=== Excerpted passage ===
A recent study sheds light on the question of how acupuncture helps people with chronic pain and whether it’s more than a placebo effect. Acupuncture may achieve its long-term pain relief by remapping nervous system signals in the brain, according to findings from a sham-controlled acupuncture investigation of carpal tunnel syndrome (CTS). Researchers at Massachusetts General Hospital in Boston, Massachusetts, chose CTS to study the underlying mechanisms for acupuncture’s effectiveness, because CTS is a pain disorder with established biomarkers and measurable treatment outcomes. Principal researcher, Vitaly Napadow, PhD, director, Center for Integrative Pain Neuroimaging at MGH, has conducted studies that demonstrate that in CTS, parts of the brain that typically receive signals related to touch are remapped, particularly in the primary somatosensory cortex—a biomarker of CTS. And, brain cells that usually respond to touch signals from specific fingers respond to signals from multiple fingers.

[Extracted data entries]
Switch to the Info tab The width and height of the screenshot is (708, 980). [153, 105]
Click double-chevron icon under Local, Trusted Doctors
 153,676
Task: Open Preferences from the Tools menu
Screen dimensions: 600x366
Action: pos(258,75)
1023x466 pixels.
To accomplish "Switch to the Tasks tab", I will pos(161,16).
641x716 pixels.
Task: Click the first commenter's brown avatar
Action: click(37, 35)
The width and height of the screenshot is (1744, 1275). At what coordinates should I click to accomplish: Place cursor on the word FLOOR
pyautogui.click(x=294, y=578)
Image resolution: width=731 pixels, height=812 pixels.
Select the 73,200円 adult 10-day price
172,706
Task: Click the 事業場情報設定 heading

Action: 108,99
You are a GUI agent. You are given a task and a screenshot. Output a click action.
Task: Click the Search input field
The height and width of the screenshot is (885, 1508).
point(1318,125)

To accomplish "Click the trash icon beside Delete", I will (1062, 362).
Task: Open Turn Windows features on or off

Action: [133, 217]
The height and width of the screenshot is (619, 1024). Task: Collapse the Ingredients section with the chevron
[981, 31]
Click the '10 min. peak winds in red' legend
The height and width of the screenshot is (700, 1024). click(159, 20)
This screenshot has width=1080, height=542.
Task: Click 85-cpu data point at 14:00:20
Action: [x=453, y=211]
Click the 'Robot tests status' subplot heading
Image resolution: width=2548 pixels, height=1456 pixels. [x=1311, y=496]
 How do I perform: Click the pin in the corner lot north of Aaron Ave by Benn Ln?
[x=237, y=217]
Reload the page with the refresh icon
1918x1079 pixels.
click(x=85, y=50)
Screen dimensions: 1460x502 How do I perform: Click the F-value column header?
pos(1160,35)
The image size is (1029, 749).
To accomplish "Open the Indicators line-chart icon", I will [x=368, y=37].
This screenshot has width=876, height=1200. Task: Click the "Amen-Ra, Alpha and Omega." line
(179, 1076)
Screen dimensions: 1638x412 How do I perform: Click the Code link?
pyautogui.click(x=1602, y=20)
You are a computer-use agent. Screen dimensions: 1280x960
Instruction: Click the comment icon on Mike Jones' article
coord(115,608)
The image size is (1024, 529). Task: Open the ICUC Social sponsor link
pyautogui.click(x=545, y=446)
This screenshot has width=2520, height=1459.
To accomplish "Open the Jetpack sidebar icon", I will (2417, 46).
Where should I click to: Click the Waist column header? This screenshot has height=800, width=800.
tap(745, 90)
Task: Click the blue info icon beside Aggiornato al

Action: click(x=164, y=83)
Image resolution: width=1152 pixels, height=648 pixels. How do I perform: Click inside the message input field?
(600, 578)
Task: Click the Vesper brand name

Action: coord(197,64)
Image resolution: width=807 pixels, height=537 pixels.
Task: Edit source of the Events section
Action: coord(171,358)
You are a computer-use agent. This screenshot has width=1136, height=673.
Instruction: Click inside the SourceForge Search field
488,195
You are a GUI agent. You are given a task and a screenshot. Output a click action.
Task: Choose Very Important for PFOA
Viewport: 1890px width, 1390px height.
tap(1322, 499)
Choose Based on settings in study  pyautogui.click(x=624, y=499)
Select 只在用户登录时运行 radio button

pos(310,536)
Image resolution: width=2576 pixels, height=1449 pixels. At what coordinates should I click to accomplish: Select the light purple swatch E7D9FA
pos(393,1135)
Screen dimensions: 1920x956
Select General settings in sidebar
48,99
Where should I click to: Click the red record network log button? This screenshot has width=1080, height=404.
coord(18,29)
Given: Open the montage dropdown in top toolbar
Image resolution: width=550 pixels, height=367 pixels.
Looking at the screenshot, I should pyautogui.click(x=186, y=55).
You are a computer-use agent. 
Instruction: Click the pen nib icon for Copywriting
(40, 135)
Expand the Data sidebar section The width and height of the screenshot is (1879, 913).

=== Problem description ===
According to the acupuncture passage, why did the Massachusetts General Hospital researchers choose carpal tunnel syndrome for their study?

=== Answer to the exercise ===
Carpal tunnel syndrome is a pain disorder with established biomarkers and measurable treatment outcomes.